-------- Given text --------

People who stutter are regularly interrupted. Our sentences our finished for us, we are talked over, and skirted in conversations. This can be terribly frustrating and disempowering, not the least because being regularly interrupted causes dysfluent people to internalize this oppression.
Yet it is also noteworthy that Speech-Language Pathology (SLP) describes the stuttering event itself as an “interruption of speech” (e.g. Guitar 2014). At first glance this use of “interruption” seems straightforward. To interrupt someone else’s speech is (as the OED defines “interrupt”) to break the continuity of something in time, to hinder from proceeding with some action, as well as to hinder, stop, prevent, thwart. Yet there is something odd about this formulation when applied to ourselves. To follow out this line of thought, not only are we interrupted by others, but SLP discourse concludes that when we stutter we interrupt—ourselves?

-------- Recorded data --------

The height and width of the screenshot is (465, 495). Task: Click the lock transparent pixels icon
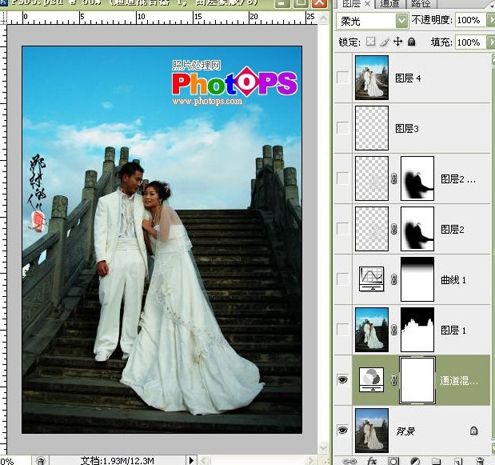[370, 42]
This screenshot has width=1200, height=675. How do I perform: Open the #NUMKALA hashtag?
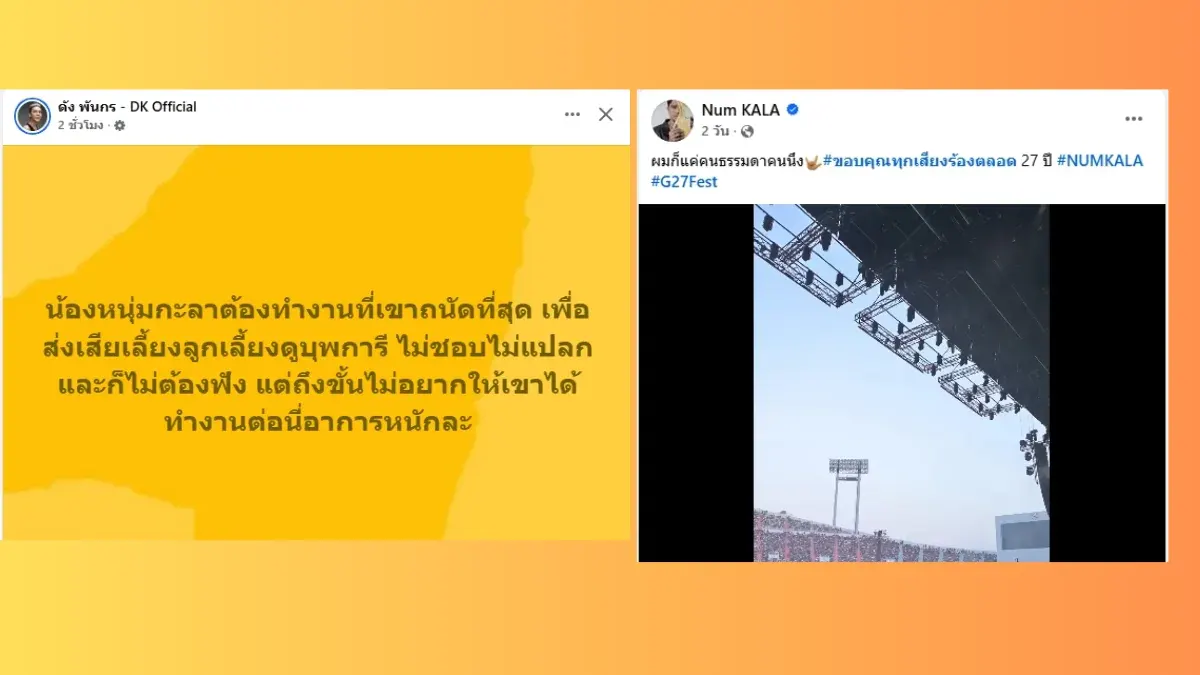[1099, 161]
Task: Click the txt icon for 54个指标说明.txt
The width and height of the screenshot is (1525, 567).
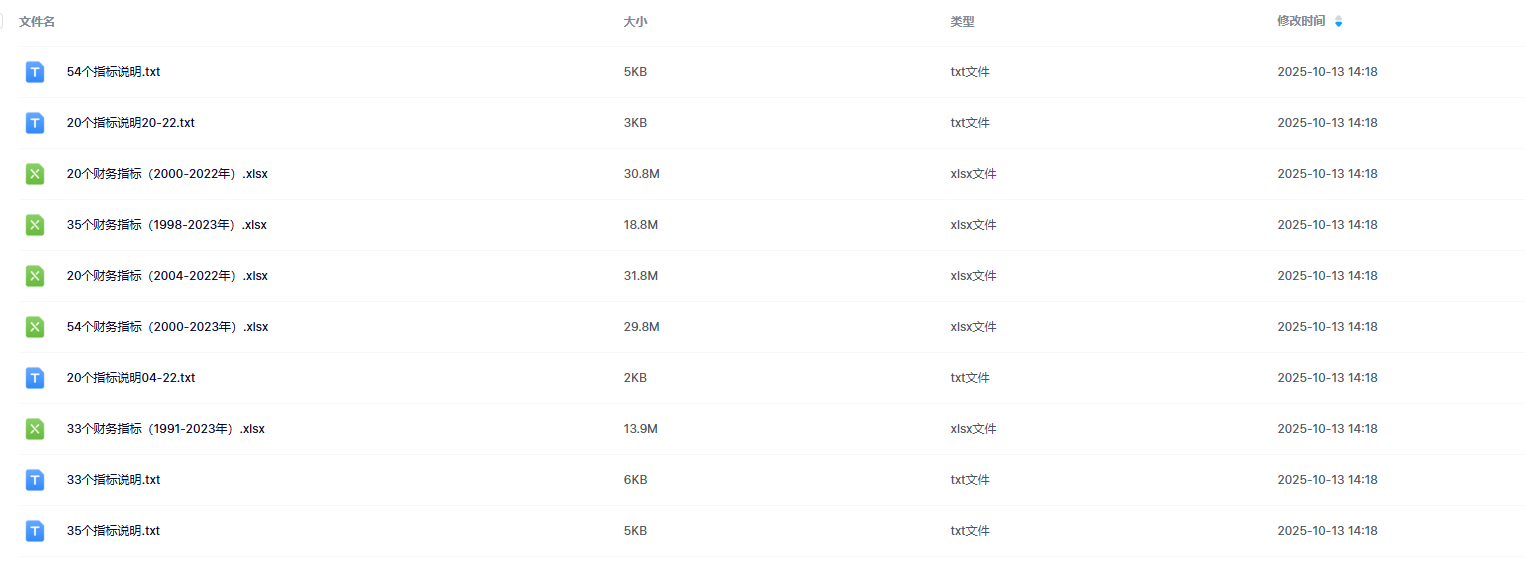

--------

• _Exercises to complete_
a: In the passage on stuttering, how does Speech-Language Pathology describe the stuttering event itself?
b: Write out everything in the passage on stuttering from "Yet it is also" down to "stutter we interrupt—ourselves?", copying it word for word.

• _Per-task outputs_
a: It describes the stuttering event as an "interruption of speech."

b:
Yet it is also noteworthy that Speech-Language Pathology (SLP) describes the stuttering event itself as an “interruption of speech” (e.g. Guitar 2014). At first glance this use of “interruption” seems straightforward. To interrupt someone else’s speech is (as the OED defines “interrupt”) to break the continuity of something in time, to hinder from proceeding with some action, as well as to hinder, stop, prevent, thwart. Yet there is something odd about this formulation when applied to ourselves. To follow out this line of thought, not only are we interrupted by others, but SLP discourse concludes that when we stutter we interrupt—ourselves?